Carousel - 24 Shows Down, 76 to Go
Carousel is the great comeback story of American musical theater. Rodgers and Hammerstein insist this was their favorite musical collaboration, but Oklahoma is more renowned. Save "You'll Never Walk Alone," none of the music really stuck. Its most remarkable facet is its tragedy, which was downright risky in 1945 Broadway.
Fifty years later, the show enjoyed a US tour and became a staple of community theater. The Broadway revival in 2002 hit the perfect note for New York City's "up by the bootstraps" moment. Court Theatre's production is more intimate than most, in an Equity house of around 200 seats, retaining the Chautauqua feel of its late 19th Century New England setting. Set in a nameless, hardscrabble 'clamming' town where the arrival of the traveling Carousel and its charismatic barker Billy Bigelow spells trouble for the otherwise pure hearted (read: repressed) ladies of the town. His romance with Julie gets her fired and, as he's not exactly family man material, they struggle. When he's not arranging a big score, he's taking his frustrations out on his wife. Following a series of well choreographed numbers at the clambake which opens Act II, Billy's botched criminal scheme gets him killed.

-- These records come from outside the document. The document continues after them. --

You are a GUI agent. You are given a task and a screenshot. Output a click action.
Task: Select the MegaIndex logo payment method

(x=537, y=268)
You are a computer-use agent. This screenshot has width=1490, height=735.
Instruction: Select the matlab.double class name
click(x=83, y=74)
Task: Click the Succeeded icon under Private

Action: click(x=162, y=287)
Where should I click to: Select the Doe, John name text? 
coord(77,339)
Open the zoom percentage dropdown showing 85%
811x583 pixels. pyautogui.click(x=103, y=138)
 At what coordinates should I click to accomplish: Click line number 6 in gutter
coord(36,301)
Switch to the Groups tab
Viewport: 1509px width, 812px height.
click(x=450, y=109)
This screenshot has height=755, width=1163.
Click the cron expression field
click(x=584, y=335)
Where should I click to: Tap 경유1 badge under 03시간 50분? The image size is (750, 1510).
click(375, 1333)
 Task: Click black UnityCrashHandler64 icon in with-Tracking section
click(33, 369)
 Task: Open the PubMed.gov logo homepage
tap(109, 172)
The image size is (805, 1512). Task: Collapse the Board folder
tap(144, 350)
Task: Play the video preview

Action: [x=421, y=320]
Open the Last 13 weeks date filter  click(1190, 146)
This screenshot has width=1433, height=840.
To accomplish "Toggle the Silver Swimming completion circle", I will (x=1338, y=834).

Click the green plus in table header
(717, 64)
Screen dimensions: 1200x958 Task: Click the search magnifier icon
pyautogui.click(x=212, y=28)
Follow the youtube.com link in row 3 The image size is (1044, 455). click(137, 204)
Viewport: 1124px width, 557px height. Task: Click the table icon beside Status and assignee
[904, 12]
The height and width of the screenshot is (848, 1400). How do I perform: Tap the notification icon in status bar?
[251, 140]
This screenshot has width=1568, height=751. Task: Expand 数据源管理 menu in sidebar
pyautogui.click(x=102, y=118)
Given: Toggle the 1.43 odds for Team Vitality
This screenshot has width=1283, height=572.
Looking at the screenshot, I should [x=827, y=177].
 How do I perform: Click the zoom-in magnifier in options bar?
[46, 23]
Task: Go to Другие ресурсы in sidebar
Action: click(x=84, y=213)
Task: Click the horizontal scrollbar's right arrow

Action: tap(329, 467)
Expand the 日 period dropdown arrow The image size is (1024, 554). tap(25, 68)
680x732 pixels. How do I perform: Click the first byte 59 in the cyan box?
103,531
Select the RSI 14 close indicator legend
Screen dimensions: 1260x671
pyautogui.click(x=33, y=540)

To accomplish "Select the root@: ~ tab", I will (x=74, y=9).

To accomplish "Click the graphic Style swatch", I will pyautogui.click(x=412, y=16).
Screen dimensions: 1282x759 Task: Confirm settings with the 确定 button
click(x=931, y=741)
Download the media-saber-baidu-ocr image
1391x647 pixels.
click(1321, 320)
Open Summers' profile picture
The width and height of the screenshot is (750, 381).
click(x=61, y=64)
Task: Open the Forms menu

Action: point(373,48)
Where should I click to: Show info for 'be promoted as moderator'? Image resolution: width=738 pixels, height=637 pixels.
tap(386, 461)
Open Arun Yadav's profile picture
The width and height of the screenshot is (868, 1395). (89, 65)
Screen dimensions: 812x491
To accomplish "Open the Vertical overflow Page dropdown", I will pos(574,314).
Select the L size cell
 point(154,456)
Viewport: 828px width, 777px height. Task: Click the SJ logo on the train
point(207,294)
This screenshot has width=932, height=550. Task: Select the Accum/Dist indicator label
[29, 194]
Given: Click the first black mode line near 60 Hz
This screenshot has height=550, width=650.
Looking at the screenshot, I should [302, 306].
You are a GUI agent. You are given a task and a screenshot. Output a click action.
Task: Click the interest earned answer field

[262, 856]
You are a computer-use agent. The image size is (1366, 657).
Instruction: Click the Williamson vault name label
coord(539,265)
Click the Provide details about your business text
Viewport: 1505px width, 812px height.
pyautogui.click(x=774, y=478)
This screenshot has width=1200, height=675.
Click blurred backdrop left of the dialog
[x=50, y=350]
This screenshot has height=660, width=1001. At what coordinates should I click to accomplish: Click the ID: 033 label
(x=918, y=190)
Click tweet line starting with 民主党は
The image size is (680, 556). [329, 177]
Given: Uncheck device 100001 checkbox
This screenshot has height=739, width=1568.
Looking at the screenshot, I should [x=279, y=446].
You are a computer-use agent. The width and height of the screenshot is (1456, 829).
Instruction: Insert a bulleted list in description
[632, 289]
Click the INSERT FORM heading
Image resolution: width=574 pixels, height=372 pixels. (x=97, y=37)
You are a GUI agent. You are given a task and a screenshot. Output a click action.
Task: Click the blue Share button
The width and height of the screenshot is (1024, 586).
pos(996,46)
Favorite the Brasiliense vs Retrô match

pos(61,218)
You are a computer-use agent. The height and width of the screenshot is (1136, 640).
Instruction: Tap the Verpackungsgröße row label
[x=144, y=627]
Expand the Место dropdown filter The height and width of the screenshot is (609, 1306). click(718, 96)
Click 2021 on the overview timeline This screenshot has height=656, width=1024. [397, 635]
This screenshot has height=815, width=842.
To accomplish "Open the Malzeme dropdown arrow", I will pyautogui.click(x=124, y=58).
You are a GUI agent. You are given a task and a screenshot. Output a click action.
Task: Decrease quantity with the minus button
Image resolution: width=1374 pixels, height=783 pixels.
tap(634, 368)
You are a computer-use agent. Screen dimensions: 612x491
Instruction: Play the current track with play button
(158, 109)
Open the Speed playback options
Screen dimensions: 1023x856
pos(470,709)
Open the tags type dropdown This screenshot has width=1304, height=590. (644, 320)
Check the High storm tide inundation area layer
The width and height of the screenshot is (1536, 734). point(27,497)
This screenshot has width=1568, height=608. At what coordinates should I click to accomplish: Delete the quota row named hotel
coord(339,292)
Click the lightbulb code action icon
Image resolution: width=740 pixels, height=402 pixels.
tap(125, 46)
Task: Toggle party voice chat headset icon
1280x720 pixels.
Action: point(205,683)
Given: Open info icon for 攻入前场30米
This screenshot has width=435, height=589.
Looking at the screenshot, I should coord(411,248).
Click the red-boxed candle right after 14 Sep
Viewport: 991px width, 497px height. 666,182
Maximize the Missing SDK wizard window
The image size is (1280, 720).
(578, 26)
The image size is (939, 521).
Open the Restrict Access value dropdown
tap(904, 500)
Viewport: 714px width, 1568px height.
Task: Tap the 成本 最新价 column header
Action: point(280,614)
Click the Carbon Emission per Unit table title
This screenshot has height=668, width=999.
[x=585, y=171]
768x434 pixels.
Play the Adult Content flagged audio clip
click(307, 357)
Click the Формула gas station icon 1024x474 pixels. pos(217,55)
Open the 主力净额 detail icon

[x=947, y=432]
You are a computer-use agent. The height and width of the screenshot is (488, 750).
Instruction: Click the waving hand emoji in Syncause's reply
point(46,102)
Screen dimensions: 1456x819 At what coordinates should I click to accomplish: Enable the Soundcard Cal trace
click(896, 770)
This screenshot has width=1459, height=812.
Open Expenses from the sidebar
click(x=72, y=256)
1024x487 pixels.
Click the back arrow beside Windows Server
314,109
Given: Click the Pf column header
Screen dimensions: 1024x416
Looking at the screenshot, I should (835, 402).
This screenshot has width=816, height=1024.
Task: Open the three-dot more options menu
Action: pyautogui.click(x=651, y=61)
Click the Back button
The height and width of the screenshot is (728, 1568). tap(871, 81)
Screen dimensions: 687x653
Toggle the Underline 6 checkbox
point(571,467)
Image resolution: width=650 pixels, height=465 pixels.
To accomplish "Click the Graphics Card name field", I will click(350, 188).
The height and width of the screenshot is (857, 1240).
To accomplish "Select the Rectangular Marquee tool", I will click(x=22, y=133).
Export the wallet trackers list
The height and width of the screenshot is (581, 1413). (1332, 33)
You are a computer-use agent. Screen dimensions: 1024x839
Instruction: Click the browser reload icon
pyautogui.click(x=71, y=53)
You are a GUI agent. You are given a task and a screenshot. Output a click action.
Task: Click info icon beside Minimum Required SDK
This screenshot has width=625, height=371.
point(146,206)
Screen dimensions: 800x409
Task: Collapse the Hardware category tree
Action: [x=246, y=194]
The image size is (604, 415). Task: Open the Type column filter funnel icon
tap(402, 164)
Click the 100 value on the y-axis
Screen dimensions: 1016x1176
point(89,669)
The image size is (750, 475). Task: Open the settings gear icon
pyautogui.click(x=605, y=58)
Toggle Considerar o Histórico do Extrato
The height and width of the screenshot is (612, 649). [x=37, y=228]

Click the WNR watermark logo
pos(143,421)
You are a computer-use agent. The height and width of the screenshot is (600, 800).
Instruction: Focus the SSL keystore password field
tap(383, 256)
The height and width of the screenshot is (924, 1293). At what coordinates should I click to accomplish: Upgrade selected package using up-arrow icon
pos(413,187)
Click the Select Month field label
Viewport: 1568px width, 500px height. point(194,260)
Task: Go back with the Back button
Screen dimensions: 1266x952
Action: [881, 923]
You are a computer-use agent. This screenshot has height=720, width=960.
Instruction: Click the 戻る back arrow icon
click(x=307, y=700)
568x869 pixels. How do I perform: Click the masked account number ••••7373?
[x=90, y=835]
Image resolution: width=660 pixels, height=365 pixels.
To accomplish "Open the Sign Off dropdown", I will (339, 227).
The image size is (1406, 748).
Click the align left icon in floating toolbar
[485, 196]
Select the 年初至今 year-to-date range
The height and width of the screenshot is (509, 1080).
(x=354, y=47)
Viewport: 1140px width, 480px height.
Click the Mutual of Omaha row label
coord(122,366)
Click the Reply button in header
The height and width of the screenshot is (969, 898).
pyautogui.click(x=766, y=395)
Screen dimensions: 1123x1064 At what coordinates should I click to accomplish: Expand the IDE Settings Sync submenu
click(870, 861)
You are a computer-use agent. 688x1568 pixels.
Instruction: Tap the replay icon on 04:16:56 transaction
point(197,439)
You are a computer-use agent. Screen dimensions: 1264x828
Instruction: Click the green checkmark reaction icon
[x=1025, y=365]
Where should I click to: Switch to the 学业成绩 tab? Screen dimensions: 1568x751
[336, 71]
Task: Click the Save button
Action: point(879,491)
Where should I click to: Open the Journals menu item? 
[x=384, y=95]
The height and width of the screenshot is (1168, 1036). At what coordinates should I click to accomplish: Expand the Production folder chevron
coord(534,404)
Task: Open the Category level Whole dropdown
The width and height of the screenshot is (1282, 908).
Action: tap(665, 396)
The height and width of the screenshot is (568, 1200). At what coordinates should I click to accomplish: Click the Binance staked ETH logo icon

The show loses some steam getting to its transcendent finale, where Billy arrives at Heaven's Gate and receives a Capra-esque chance at tragic and hopeful redemption. He meets the daughter he will never know (from beyond the grave...), then inspires her to move on and rejoin the society which is shunning her. This sounds corny, but it works: at her graduation, she holds her head high and joins the chorus for the rousing finale "You'll Never Walk Alone." So the book is problematic, the music is fun, but the intimate staging and earthy, dynamite performances redeem the production.